First Set. After tuning and some amp problems, they decide to jam on the tuning riff, Freddie King's Hide Away. I don't know how many times this happened before, if ever. The rest is above average except for a near-trainwreck in Touch and a weaker Cassidy. Brent is especially strong and the Minglewood and the Deal are both top 5 for '89.
Second Set. One of the best 2nd sets of '89, perhaps due to having Clarence Clemons on stage. He doesn't really add that much, just some color, but seems to animate the boys. Scarlet might be the best of '89 (the first I saw not going into Fire - seemed a big deal at the time. Ha ha.). Hell in a Bucket is even better. A super-tempo version, it wails. A little sax for Ship of Fools really seems to inspire Jer. Estimated is the weak point of the set, though still not below average (this was when Bobby was shouting the verses instead of singing). They leave room for The Big Man but he doesn't take much.
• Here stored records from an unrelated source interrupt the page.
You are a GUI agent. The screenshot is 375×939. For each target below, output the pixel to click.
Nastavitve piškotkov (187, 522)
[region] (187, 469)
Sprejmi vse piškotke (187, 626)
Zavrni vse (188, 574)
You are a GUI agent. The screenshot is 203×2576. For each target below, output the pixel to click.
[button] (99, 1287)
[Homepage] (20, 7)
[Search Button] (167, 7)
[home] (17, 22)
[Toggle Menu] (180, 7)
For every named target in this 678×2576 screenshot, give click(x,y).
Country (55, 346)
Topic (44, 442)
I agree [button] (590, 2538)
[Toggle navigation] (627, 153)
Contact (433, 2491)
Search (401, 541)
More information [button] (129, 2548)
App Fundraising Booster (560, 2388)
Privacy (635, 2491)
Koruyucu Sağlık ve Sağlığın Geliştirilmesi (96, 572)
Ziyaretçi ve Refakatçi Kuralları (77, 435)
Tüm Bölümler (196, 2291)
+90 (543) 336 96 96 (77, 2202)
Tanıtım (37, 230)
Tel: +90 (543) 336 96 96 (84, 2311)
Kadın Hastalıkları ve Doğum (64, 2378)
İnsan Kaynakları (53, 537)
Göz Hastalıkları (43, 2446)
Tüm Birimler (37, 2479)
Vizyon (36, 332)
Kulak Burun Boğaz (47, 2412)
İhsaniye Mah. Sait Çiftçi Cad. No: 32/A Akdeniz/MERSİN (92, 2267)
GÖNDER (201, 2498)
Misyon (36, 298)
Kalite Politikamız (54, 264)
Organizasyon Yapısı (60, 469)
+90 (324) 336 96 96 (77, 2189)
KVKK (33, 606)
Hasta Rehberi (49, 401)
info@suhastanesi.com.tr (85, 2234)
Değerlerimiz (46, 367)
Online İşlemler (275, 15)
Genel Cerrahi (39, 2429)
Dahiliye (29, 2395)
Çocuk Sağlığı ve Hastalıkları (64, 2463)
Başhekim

I'm not a real Springsteen fan but the guy blew great sax and he gives more to a really good Eyes of the World (perhaps you can view it as a foreshadowing of 3/29/90 w/Marsalis). Drums peaked in this era and, though they rarely get props, I still remember this as one of the best I saw of the era until Vegas '91. Jerry was playing a Strat for Space in much of '89. The rest is above average with Clemons taking the solo for the encore.
1st Set: C+ 2nd Set: B+
Overall = 3½ stars
Minglewood Blues - Brent's great
Deal - Jer seems pleased with himself - to our benefit
Scarlet - Brent's just having a good night
Hell in a Bucket - RIYL uptempo versions
Drums - a rare A+
Truckin' - A solid version with a little sax from the Big Man
The venue was new at the time and I hadn't been to it before this run. During the show-less day before we (and a hundred fellow Deadheads) rode the coasters at Great America sans prescience that we were at the future site of the stadium for the Fare Thee Well-50 shows. A non-Deadhead friend had moved to [just a few miles away] so it was natural to drag him across the freeway to the Solstice show. He knew little about the band (other than the fact that I was likely to drive for a couple days to see this weird little one-hit-wonder pop group that had the vid on MTV) and had horrible taste in music (IIRC, his faves: Gloria Estefan and Paula Abdul). We couldn't impress the urgency of prompt attendance and ended up midway on the lawn (after other friends stopped holding out seats down low as they had done the previous days). Pie-eyed (oh yeah, we fucking dosed him), he was garrulously animated about his newly discovered wonders of the universe. Just not getting it (here on the ground), during every verse he'd say, "Oh, the Garcia guy is singing again," and he'd pay attention. Then, during each solo he'd go back to loquacious internal discovery. Then, "Oh, look they're singing again," and he'd pipe down and listen, ignoring those "long instrumental songs in-between that they keep playing". A Springsteen fan, he was blown away when Clemons came out and kept asking, "But is it really him? But I mean, like, really?". Only by the end was he starting to grab a handle. By then he was chuffed and seemed to have been positively influenced. Ultimately it didn't take, and he seemed to forget about it over the following months. He met and married a beautiful but narrowly conservative and sanctimonious woman and turned his back on the bus and any vaguely bus-related elements in life, lasted a couple decades, then offed himself. Weirdness without turning pro. So as not to leave sour: good show though!
SOURCES: Everybody had the FM version and the PPV is on Youtube. The former was fine-sounding and the latter was very compressed but this walker-scotton-miller finally offers a version that really reveals the fine playing in this show.